━━━━━ Given information ━━━━━
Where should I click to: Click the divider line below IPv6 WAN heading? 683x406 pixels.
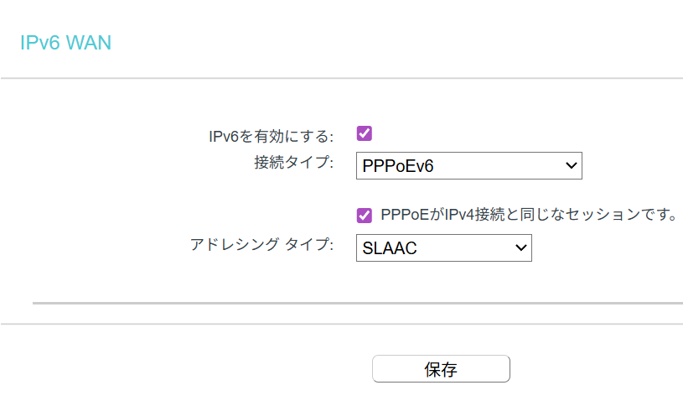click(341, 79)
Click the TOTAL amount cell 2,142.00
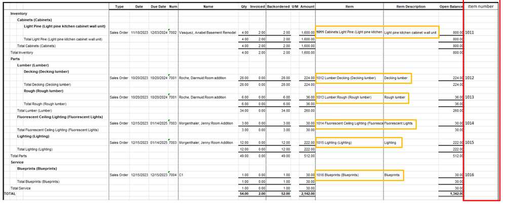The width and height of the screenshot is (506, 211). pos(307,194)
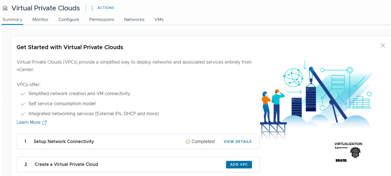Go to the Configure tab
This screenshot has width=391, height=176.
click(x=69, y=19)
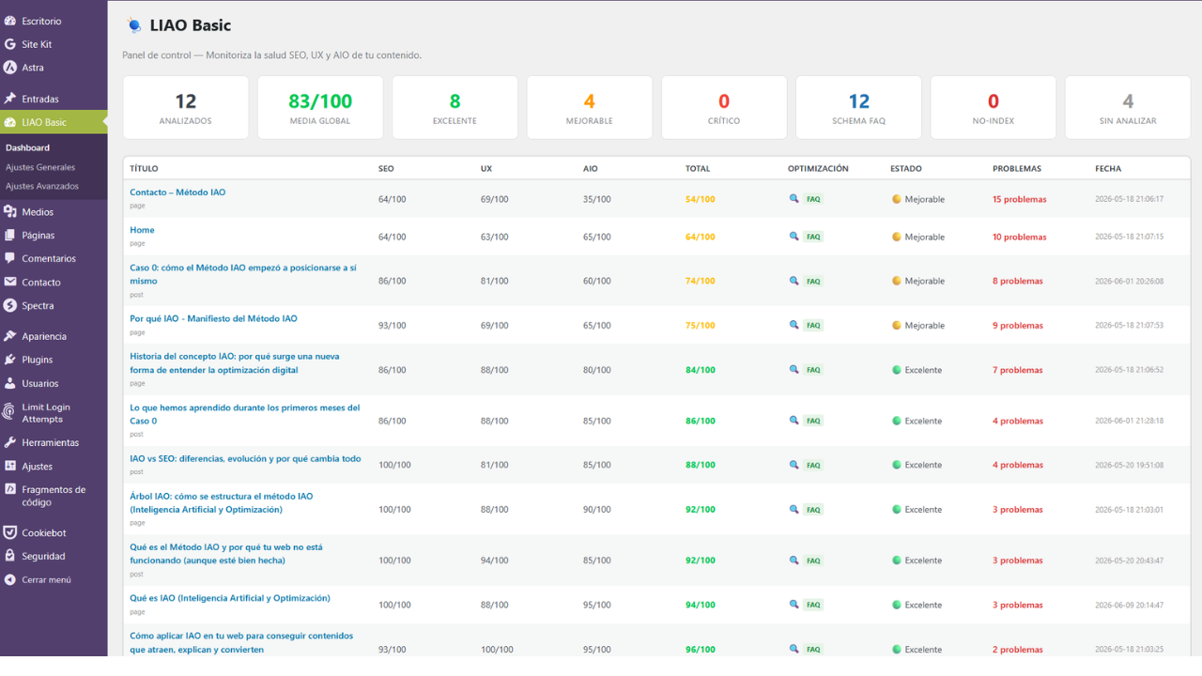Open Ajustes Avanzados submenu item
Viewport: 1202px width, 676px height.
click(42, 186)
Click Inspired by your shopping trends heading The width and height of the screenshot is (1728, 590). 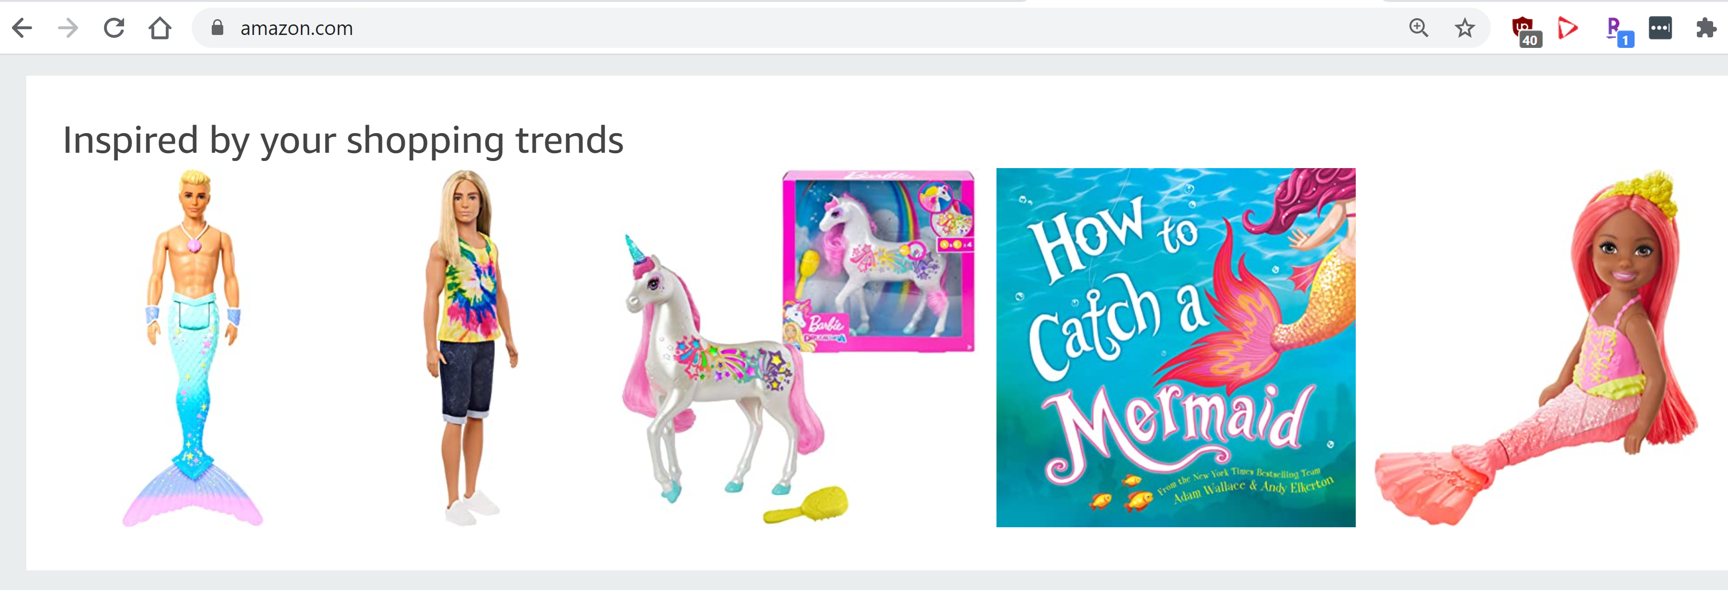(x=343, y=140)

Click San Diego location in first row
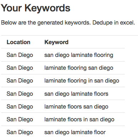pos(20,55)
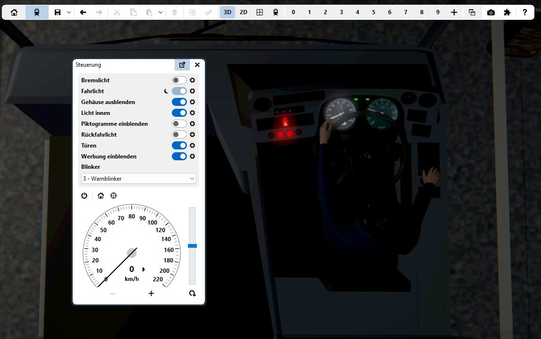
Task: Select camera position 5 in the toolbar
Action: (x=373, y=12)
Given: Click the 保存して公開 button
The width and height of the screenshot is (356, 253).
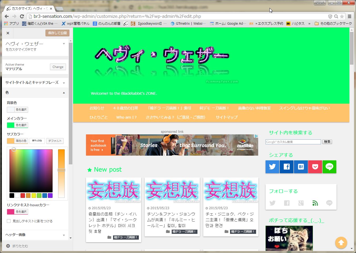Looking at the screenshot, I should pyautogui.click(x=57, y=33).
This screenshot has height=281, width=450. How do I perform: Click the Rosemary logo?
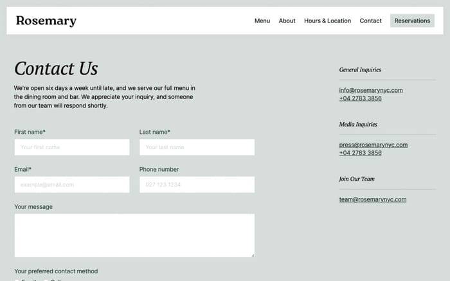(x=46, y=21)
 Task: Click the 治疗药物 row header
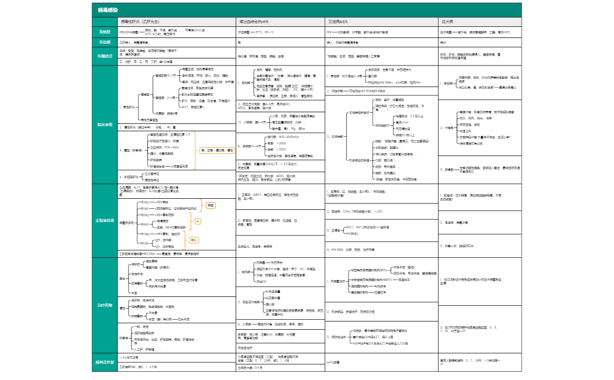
━━━━━
━━━━━ Given information ━━━━━
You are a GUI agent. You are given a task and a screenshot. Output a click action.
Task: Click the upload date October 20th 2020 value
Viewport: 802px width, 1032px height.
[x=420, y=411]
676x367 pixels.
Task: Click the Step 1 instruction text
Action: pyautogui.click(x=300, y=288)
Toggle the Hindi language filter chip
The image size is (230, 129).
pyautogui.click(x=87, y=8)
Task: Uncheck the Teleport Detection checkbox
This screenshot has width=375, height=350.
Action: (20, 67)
━━━━━
*What the exercise asks:* Leaving out the pictures, please output the lines in the entries above from the one with "Click San Diego location in first row" through the one with "Given: Click the 保存して公開 button", exactly as they are.

*Result of the task:*
Click San Diego location in first row
pos(20,55)
Task: Select camera position 5 in the toolbar
Action: (x=373, y=12)
Given: Click the 保存して公開 button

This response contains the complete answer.